* **Quoted passage**:
- - -
How surveys have helped USMS evolve
by, August 9th, 2014 at 05:34 PM (1108 Views)
In 1968, the American Swimming Coaches Association was seeking ideas that would lead to growth. A survey went out to 2,000 swim coaches, asking for suggestions. Capt. Ransom Arthur, a Navy doctor, wrote back suggesting ASCA sponsor a committee of swimming for older ages. In the social upheaval of that time, the Vietnam War, and the sex, drugs, and rock-n-roll culture, proposing that adults exercise for physical fitness and well-being was, at best, a fringe idea.
That suggestion to establish an adult swimming program was the beginning of Masters Swimming, and it was first proposed in a survey response.
Asking members, partners, and constituents for ideas on how to improve and grow is a business principle taught most business 101 classes. And for good reason—it works.
Masters Swimming continues to utilize surveys to check in with our members and volunteer leaders. In 2011, prior to writing our current USMS strategic plan, we surveyed our LMSC officers, committee chairs, and House of Delegates members. The collective feedback was paramount in assessing our strengths, weaknesses, opportunities, and in shaping our vision.
This spring, we conducted a survey of 2014 USMS members who registered with USMS for the first time. We wanted to learn from first-time members why they joined USMS, what they valued about USMS membership, and what benefits they believed would add more value to their membership.
We received 1,256 completed surveys, about an 11% response rate. We learned some interesting things about our new members:
- 33% had never been part of any organized team, and 34% swam on a club or summer league team as a child and/or a high school team.
- 71% joined USMS because membership was required to swim in an activity such as a practice, clinic, or event, meaning 29% joined USMS by choice.
- Of that 29%, the most popular reasons given for joining were: “I swim for fitness and thought being a USMS member would improve my swimming experience,” and “I wanted to improve my triathlon and thought being a USMS member would help me,” and “My Masters Swimming coach encouraged (but did not require) me to become a USMS member.”
- The two most requested benefits—the ones new members believed would add more value to their USMS memberships—were more online technique videos and more stroke clinics.
- - -
* **What is required**: Carry on the piece about how surveys have helped USMS evolve, picking up after its final sentence.

Saved data entries
- - -
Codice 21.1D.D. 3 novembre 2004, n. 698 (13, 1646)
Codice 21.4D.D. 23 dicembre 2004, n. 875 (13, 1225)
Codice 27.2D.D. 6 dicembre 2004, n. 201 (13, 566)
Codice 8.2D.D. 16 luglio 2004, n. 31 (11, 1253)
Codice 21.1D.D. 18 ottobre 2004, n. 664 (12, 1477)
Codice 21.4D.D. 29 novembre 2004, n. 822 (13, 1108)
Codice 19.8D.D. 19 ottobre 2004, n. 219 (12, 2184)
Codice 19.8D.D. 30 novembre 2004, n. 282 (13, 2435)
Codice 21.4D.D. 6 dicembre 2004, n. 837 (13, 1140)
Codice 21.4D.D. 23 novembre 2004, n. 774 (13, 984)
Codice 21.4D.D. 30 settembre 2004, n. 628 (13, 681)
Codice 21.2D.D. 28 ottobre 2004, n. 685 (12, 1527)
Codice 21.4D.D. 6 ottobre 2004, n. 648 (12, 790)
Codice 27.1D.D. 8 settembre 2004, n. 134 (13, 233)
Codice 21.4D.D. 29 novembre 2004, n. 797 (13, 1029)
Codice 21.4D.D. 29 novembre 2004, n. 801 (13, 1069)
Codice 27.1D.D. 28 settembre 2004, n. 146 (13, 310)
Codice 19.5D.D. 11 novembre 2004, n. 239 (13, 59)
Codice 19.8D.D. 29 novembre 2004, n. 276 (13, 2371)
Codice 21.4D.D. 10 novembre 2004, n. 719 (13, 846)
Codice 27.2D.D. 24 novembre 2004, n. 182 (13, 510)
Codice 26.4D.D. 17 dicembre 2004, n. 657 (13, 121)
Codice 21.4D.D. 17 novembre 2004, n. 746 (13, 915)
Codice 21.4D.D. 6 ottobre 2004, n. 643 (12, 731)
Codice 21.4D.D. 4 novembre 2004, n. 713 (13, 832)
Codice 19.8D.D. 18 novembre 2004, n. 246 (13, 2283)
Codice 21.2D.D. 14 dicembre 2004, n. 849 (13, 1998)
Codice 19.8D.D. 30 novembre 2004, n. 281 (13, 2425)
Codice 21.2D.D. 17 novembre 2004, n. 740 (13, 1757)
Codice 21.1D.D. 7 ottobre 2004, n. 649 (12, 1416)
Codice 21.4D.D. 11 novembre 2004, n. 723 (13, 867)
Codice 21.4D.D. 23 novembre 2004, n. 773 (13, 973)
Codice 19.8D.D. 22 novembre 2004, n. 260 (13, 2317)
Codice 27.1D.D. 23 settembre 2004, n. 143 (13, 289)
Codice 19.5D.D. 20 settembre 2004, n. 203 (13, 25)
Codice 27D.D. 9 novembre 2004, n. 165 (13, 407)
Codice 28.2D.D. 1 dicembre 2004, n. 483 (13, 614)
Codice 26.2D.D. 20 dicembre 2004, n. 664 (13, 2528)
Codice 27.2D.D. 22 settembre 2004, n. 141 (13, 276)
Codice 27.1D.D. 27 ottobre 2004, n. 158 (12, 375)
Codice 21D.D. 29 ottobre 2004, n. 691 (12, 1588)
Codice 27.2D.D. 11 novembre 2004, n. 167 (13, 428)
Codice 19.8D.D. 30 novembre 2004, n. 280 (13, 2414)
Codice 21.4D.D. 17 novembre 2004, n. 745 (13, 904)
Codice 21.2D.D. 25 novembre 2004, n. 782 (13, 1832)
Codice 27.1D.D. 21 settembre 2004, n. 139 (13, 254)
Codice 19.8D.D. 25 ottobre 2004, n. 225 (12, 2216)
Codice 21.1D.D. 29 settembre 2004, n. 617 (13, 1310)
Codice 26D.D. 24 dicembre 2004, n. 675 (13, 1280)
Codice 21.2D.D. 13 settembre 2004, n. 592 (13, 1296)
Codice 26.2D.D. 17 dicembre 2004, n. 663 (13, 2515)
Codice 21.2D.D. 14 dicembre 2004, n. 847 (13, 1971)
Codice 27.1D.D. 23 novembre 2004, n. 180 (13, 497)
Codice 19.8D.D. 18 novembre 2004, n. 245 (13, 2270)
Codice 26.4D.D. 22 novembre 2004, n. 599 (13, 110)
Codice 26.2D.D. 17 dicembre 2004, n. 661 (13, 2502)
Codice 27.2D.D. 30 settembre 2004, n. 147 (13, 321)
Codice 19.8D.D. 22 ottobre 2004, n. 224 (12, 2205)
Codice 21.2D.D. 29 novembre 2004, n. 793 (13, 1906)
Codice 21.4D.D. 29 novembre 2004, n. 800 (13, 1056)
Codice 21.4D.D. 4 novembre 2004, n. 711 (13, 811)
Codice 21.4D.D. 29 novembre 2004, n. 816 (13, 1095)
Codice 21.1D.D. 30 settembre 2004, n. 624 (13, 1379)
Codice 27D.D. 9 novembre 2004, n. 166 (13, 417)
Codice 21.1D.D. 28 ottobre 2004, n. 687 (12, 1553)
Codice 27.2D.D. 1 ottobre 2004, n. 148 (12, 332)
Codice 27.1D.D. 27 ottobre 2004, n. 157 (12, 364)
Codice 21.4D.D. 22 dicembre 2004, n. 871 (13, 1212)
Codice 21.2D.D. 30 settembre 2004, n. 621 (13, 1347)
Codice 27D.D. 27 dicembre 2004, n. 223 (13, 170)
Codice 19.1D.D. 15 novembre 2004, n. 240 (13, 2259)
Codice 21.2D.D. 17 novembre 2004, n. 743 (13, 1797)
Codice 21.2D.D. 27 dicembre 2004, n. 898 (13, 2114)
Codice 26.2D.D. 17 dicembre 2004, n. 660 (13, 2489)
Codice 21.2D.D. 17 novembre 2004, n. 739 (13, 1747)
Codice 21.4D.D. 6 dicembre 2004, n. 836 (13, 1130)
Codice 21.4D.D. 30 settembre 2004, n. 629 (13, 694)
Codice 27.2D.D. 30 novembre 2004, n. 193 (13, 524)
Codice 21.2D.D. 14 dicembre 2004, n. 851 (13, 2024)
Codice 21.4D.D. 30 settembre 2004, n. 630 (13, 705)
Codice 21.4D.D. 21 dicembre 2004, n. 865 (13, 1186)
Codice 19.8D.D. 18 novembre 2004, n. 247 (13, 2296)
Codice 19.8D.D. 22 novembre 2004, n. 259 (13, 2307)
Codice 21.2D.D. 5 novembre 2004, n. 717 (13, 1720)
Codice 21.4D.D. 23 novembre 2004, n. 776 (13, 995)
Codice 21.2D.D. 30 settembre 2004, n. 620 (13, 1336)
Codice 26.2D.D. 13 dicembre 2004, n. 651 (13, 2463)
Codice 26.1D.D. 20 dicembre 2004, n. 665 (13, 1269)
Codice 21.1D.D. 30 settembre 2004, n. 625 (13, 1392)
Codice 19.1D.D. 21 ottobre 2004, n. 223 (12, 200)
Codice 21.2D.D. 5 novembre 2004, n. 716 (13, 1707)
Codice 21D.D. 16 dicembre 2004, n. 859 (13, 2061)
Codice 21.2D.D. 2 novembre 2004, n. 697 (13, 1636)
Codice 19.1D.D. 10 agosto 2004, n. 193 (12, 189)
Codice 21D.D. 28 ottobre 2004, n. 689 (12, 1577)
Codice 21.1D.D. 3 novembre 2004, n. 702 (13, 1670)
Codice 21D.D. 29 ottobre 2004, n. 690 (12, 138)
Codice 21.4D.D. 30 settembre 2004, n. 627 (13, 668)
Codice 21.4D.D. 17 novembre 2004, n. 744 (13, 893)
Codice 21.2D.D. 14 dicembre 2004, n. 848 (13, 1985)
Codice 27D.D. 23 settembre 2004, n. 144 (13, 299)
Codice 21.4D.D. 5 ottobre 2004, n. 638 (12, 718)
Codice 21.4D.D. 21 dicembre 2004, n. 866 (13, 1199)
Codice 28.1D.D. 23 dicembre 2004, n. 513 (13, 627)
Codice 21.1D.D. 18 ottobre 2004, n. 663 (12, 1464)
- - -
* **Exercise output**:
- We left a blank field at the end of the survey, open for any comments or suggestions. An overwhelming number or respondents told us how much they liked the quality and content of SWIMMER magazine and the STREAMLINES eNewsletters.
All of this information is valuable to us. It lets us know what we’re doing well and where we can improve. But by far the most interesting result was not at all what we expected.
Prior to publishing the survey, a staffer suggested we ask a question about new members’ perceptions of USMS prior to becoming members. Several us spoke up, saying we already knew what they think: “The word Masters is intimidating,” and “USMS is for people who want to compete,” and “You have to be 40 or older to become a member.” We decided to include the perception question, believing the answers would fall across those preconceived notions.
And wouldn’t you know it, we were wrong.
It turns out, 58% of new members did not have any perception of USMS prior to joining. In fact, most had never heard of us. This is valuable information—we see it as an opportunity to market the USMS brand without having to focus so much on dispelling what we thought were still popular misconceptions about Masters Swimming.
Surveys will continue to be an important information-gathering tool. Should you happen to receive one from us, please know that your input is truly valuable and we take seriously all the feedback we receive. We pledge to continue to ask you how we’re doing, and how we can improve your member experience.